How many times over the years have I thought to myself, “this doesn’t seem to be working,” “I’m not sure where this is going,” “perhaps I should throw in the towel,” or other such comments? God and nature, I see, were telling me with this weed, “wait, your ‘weed’ is still growing. It just doesn’t look pretty now.”
It’s akin to the proverbial messy middle part of things, where you’re in the middle of the project and can’t remember what possessed you to start in the first place. It’s unclear and you have to look back at the project outline, or see what you were tasked (or tasked yourself) to do in the first place, to remind yourself where you’re going with a goal or project. At least, it seems that way to me from time to time.
If I just keep watering the plants, doing my efforts, keeping at it with goals and projects I care about, trying my best at things, assess where I’m at now and then, and aim to be kind, the messy weeds part of it all may start to grow into something beautiful. That purple flower bursting forth was the perfect reminder to me to stay present and let myself be inspired by all that is around me. Being in awe often happens when I least expect it.
We’ve had mourning doves cooing and landing on our balcony for months. It’s very soothing to listen to their song. I’ve been paying attention and trying to notice one thing beautiful or interesting or unique or inspiring in nature per day this year.
So when I went outside to our balcony garden and thought “Oh wow, look at that!” about “my” flower, I made sure to write it down in my “Wowed by Creation and Nature” handmade journal book. That book is growing and reminds me of awesome experiences whenever I reread the entries.
Last week, I had 20 minutes waiting outside an office building when I saw that the street I was parked on was full of huge, towering eucalyptus trees. I got out of my car and walked along the sidewalk. Standing underneath the canopy of huge branches, looking upward and seeing the sun’s rays peeking through, I was filled with awe in the eucalyptus trees on the sidewalk.
It was a moment, and such a small thing, but it made me feel so much better. My whole mood and the rest of my day perked up. The ocean does this for me somedays. Other times, it’s birds flying overhead, dragonflies the size of hummingbirds seen on a recent trip…the list goes on.
The benefits of watching out for small wonders in the world around you have been noted by many. A New York Times article last year mentioned the importance of taking “Awe Walks” for your well-being.
The more I allow myself to be impressed by natural phenomena, the more I notice how centering and grounding it truly is to do so. It improves my whole outlook. I ask myself, “Are you noting the small things that you see or smell or hear in nature, or reveling in new tastes or textures you touch? Are you allowing yourself to be inspired by your own or others’ acts of courage?” These things can give us a sense of vastness that brings perspective to our own relatively small place in the greater world. They can improve our view of things at hand and our general sense of wellbeing.

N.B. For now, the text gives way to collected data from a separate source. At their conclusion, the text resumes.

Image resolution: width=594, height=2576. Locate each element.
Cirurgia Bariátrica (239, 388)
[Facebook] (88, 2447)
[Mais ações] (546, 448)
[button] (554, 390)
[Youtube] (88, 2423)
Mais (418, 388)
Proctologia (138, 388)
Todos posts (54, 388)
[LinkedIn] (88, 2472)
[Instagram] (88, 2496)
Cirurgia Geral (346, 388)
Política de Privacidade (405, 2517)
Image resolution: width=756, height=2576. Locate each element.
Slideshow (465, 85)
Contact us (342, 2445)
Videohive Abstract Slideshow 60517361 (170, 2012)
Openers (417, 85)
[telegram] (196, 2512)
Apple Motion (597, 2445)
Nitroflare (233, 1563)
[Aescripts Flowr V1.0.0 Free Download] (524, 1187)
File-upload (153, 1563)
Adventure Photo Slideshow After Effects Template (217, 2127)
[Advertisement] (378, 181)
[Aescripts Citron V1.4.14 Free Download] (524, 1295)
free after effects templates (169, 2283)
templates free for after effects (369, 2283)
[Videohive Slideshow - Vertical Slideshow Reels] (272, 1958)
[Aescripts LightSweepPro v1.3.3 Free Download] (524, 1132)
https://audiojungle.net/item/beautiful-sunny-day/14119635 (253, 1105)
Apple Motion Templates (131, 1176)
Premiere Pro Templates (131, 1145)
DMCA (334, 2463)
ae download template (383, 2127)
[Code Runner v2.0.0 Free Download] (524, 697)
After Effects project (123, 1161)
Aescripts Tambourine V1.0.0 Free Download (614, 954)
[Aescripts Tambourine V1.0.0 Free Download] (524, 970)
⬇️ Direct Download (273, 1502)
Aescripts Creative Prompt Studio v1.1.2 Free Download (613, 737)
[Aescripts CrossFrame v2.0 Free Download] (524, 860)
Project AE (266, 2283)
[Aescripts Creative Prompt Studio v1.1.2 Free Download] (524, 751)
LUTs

If you journal, writing these things down is another way of remembering. I find it’s helpful to try to stay in awareness of what’s going on in the natural world around me so I can try to get a regular dosing of awe.
That hit of awe can be the flower that bloomed from the “weed”, the trees that gave me perspective on my own size compared to the sky, the sun, the cosmos and beyond, or simply looking around and seeing what nature has in store to surprise and restore me today. These are all gifts. And I’m thankful for them.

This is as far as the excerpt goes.